I dug into this a little bit. The program creates a file and writes some data via write(2) (so data does not appear in the page cache, only in the DMU). Immediately after, the file is mapped for reading and data from the mapping is written to a different file, and I see: 1988 aardwarc CALL lseek(0x6,0,SEEK_END) 1988 aardwarc RET lseek 2378/0x94a 1988 aardwarc CALL writev(0x6,0x7fffffffe360,0x2) 1988 aardwarc PFLT 0x8002634cb 0x1<VM_PROT_READ> 1988 aardwarc PRET KERN_PROTECTION_FAILURE 1988 aardwarc GIO fd 6 wrote 479 bytes <file data> 1988 aardwarc RET writev 479/0x1df 1988 aardwarc CALL lseek(0x6,0,SEEK_END) 1988 aardwarc RET lseek 2570/0xa0a So we get a page fault while reading from the mapping, which is expected, and dmu_write_uio_dbuf() returns EFAULT, which is the magic signal for vn_io_fault1() to retry after wiring the mapping. Some tracing indicates that dmu_write_uio_dbuf() does manage to write some data to the file before hitting EFAULT. In fact, the amount of data written in the first try is exactly 479 - (2570 - 2378) bytes. I think the bug is that the EFAULT causes this bit of code in zfs_write() to be skipped: /* * Update the file size (zp_size) if it has changed; * account for possible concurrent updates. */ while ((end_size = zp->z_size) < zfs_uio_offset(uio)) { (void) atomic_cas_64(&zp->z_size, end_size, zfs_uio_offset(uio)); ASSERT(error == 0); } z_size contains the file size returned by VOP_GETATTR(), used to provide the return value for lseek(SEEK_END). But... this bug appears to exist in main too. So how does this work at all? Note, part of the weirdness here comes from the fact that some of the input file data is written in the first try. I would expect dmu_write_uio_dbuf() to return EFAULT without having written anything.

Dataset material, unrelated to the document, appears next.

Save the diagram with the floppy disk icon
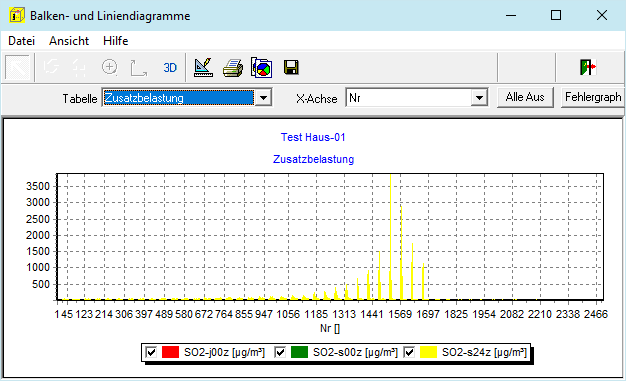Viewport: 626px width, 381px height. coord(291,67)
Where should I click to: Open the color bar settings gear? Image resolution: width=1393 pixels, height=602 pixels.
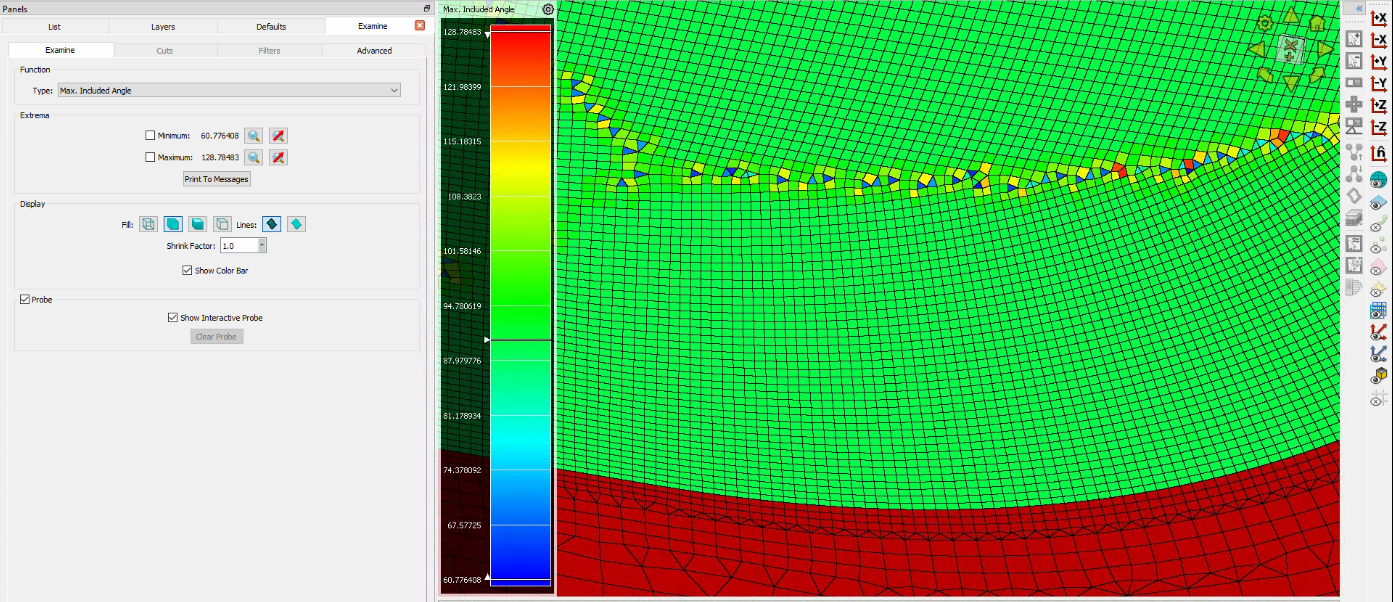548,9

This reminds me of the bug https://github.com/openzfs/zfs/commit/c23803be84cb5cc9d98186221f4106a9962dfc45 and its predecessor commit https://github.com/openzfs/zfs/commit/de198f2d9507b6dcf3d0d8f037ba33940208733e were intended to fix. Obviously, this isn't SEEK_DATA/SEEK_HOLE, and in that case, you wound up with correctly sized files with zeroes for the last $WHATEVER. But I still thought I'd mention it in case the logic changes there might help.
Note that in the "old" FreeBSD ZFS (e.g., in stable/12) there wasn't a break after an error from dmu_write_uio_dbuf() and there was some FreeBSD specific code to handle / tolerate EFAULT. In the new OpenZFS that logic is gone. There is some Linux specific code for EFAULT, but for FreeBSD there seems to be nothing. FWIW, I think that tools/regression/fsx should / could have caught this kind of an issue.
"Old" ZFS reference: https://cgit.freebsd.org/src/tree/sys/cddl/contrib/opensolaris/uts/common/fs/zfs/zfs_vnops.c?h=stable/12#n1236
https://github.com/openzfs/zfs/pull/12964
Fixed in the latest OpenZFS merge: https://cgit.freebsd.org/src/commit/?id=e92ffd9b626833ebdbf2742c8ffddc6cd94b963e https://cgit.freebsd.org/src/commit/?id=063daa8350d4a78f96d1ee6550910363fd3756fb
Now fixed in stable/13: https://cgit.FreeBSD.org/src/commit/?id=b55a7f3422d76a6765716b2b6e78967bd75199c9 We'll release an EN with the patch this week.
Fixed in releng/13.0 as EN-22:10.zfs.